▸ **Text passage**:
━━━━━━━━━━━━━━━━━━━━━━━━━━━━━━

Markov Model of Overtime

Last week, Brian offered analysis on the new overtime format, particularly on fourth down decisions. The new OT format is inherently state based, as he mentions, and therefore can be modeled adequately by a Markov chain (thanks to some of the commenters for the idea). The Markov property, which essentially states that we only need the most recent event to predict future events, holds true. If we are in a sudden death state, we don't need to know whether both teams kicked field goals or who even received the opening kick in order to make a prediction about who will win the game.

The Set Up
In Brian's post, he discusses three distinct states: Opening of Overtime, The "Matching Field Goal" Drive (where teams get a chance to match or beat after a field goal),  and Sudden Death. These will be referred to as Opening, Mid OT, and Sudden Death (SD) respectively from here on. In this Markov model, there will be 10 total states:

1. Pre-Coin Flip
2. Receive Opening Kick
3. Defend Opening Kick
4. Mid OT Offense
5. Mid OT Defense
6. Sudden Death Offense
7. Sudden Death Defense
8. Win
9. Loss
10. Tie

State 1 is where the model always starts (but you cannot get there any other way) and states 8-10 are absorbing states (meaning once the model gets there, the process is complete and we cannot move to any other states).

━━━━━━━━━━━━━━━━━━━━━━━━━━━━━━

▸ **Entries shown**:

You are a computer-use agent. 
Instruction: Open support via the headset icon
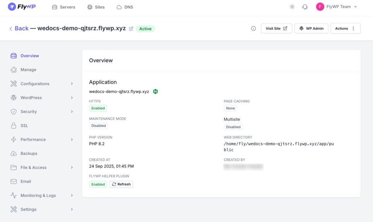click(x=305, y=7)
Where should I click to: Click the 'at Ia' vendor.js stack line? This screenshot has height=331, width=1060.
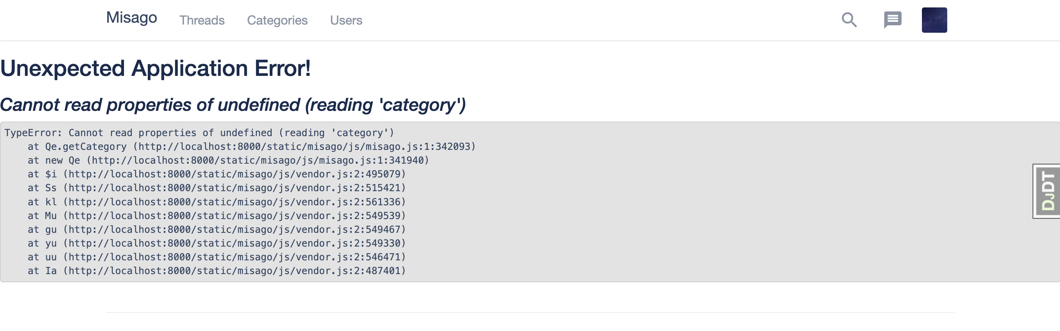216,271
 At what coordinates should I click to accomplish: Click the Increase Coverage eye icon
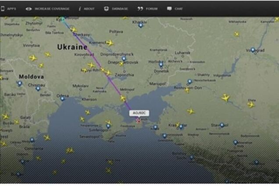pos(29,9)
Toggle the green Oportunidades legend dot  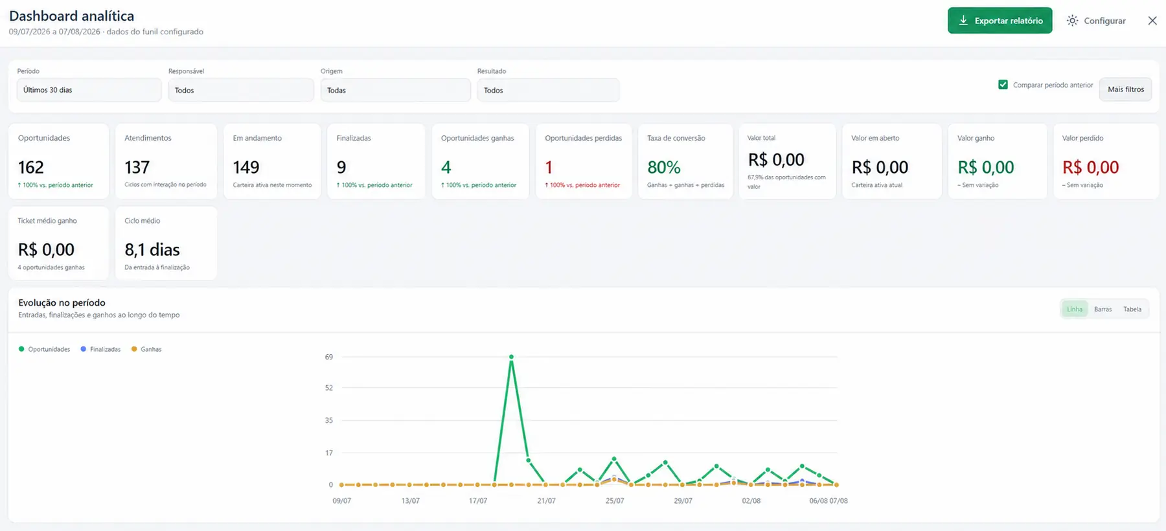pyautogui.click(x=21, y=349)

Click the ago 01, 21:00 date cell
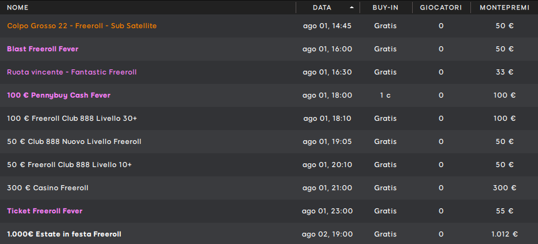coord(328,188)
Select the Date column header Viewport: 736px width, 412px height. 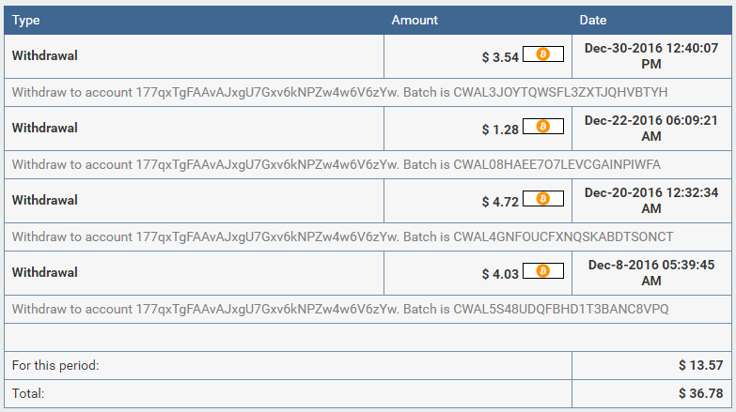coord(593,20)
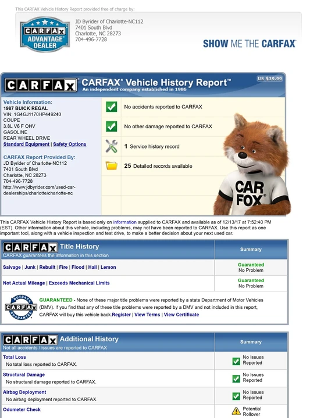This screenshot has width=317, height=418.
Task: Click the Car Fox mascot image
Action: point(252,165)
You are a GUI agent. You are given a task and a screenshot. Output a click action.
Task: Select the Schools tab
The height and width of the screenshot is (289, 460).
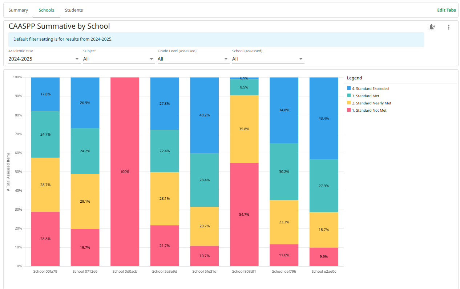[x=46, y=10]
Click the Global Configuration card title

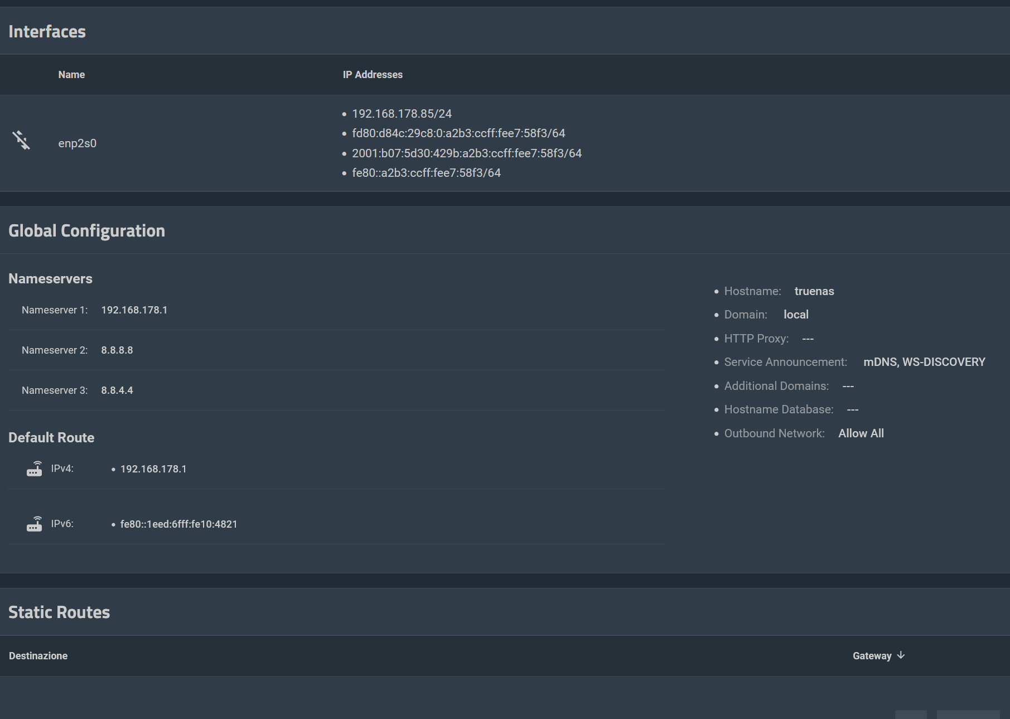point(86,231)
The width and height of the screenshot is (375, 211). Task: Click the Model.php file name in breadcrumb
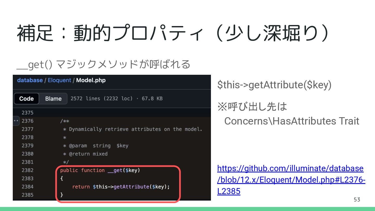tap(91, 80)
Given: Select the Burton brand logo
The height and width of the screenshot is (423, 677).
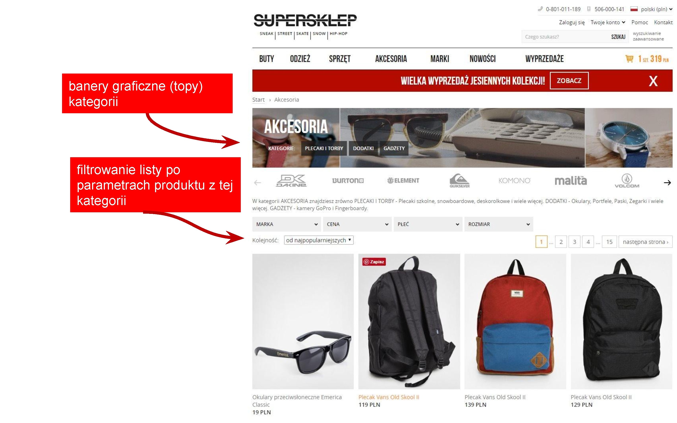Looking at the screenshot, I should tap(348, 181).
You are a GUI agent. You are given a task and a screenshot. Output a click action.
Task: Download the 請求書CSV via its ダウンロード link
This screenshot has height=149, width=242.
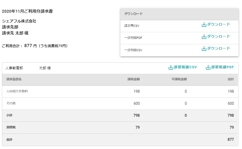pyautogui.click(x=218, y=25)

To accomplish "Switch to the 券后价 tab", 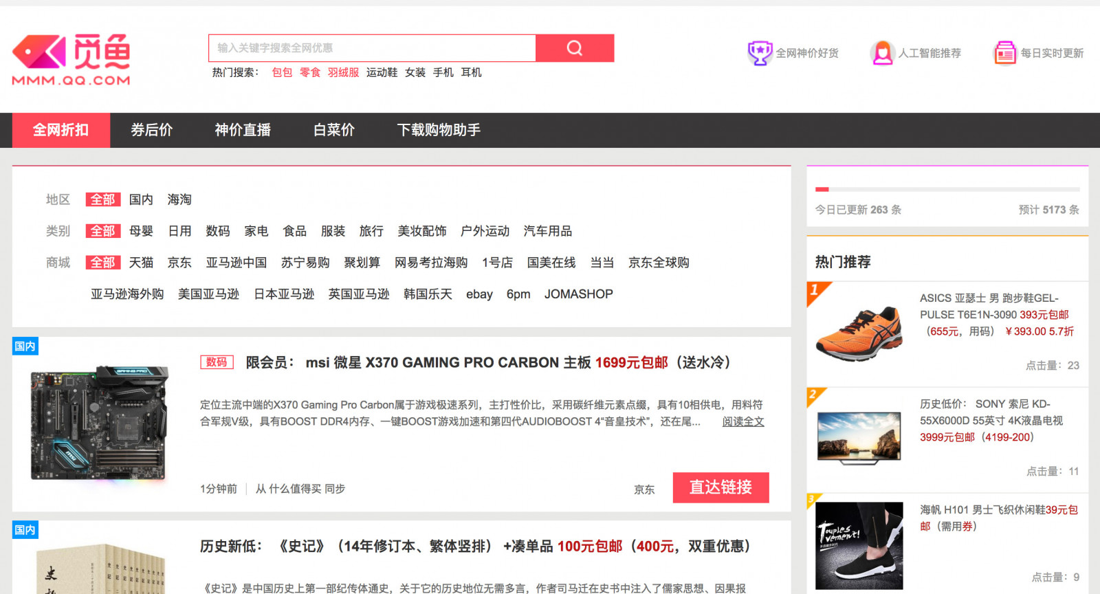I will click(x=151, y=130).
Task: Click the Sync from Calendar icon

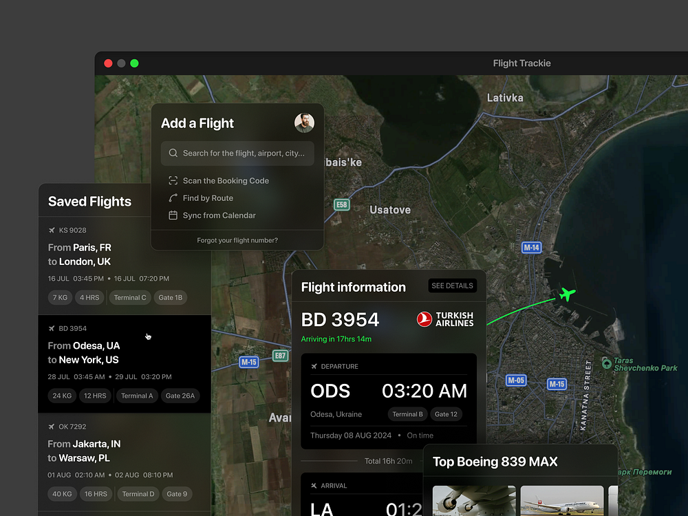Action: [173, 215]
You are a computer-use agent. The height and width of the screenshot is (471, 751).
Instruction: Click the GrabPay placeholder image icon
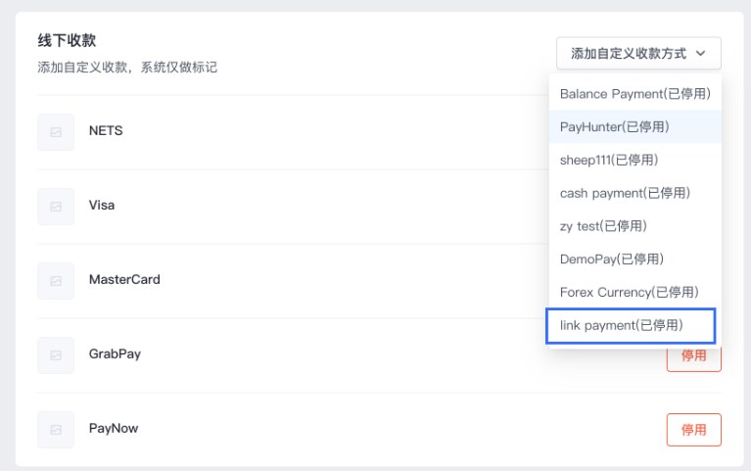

━━━━━━━━━━━━━━━━━━━━━━━━━━━━━━

▸ **Written exercise A**: Reproduce word for word the part of the overtime Markov model text between "1. Pre-Coin Flip" and "any other states).", inclusive.
▸ **Written exercise B**: Pick up the overtime Markov model text after its final sentence and write its continuation.

▸ **Task result A**:
1. Pre-Coin Flip
2. Receive Opening Kick
3. Defend Opening Kick
4. Mid OT Offense
5. Mid OT Defense
6. Sudden Death Offense
7. Sudden Death Defense
8. Win
9. Loss
10. Tie

State 1 is where the model always starts (but you cannot get there any other way) and states 8-10 are absorbing states (meaning once the model gets there, the process is complete and we cannot move to any other states).

▸ **Task result B**:
Visually, the Markov chain looks like this once you have received the kick (the probabilities are opposite if you start on defense):

Here are the transition probabilities -- that is, the probability of going directly from each state to each state -- for the most significant states:

I ran my own numbers for the Mid OT states and keep in mind that they are just estimates based on similar historical situations -- down 3 points nearing the end of regulation with enough time left to make an actual drive. We will not know exactly how accurate these estimates are until there is a fairly large sample size of new overtime format games in which the Mid OT state occurs (that could be 5-10 years from now). Also, one assumption for the opening drive numbers is that coaches will not act differently in overtime than they would in regular. This is a large assumption, but it should be true if coaches are making decisions optimally.

We can then do some matrix manipulation to determine the probability of winning, losing and tying for all seven of the transient states (non-absorbing).

Notice that receiving the opening kickoff still has an advantage in the new format. If you kick a field goal on the opening drive, based on our Mid OT estimates, that equates to a 2/3 chance of winning the game. So why is this helpful? Using these probabilities, and especially the transition probabilities, will provide a baseline for overtime decision-making. There are tons of interesting and unexplored questions since the format is so new. Should you kickoff onside to open overtime or Mid OT (debated in the comments of Brian's article)? When should you go for it on fourth down in each state (see Brian's analysis for a good starting point)? 

Incorporating time left into the analysis is extremely difficult, but the new format definitely means there is a greater likelihood of tying. In fact, the above tie numbers are only based on the historical sudden death numbers. We can adjust this by looking at the average time left in the new overtime when teams reach sudden death and comparing that to the percentage of historical sudden death games that lasted at least that long. Again, we'll need enough data to accurately calculate expected time left at the start of new sudden death.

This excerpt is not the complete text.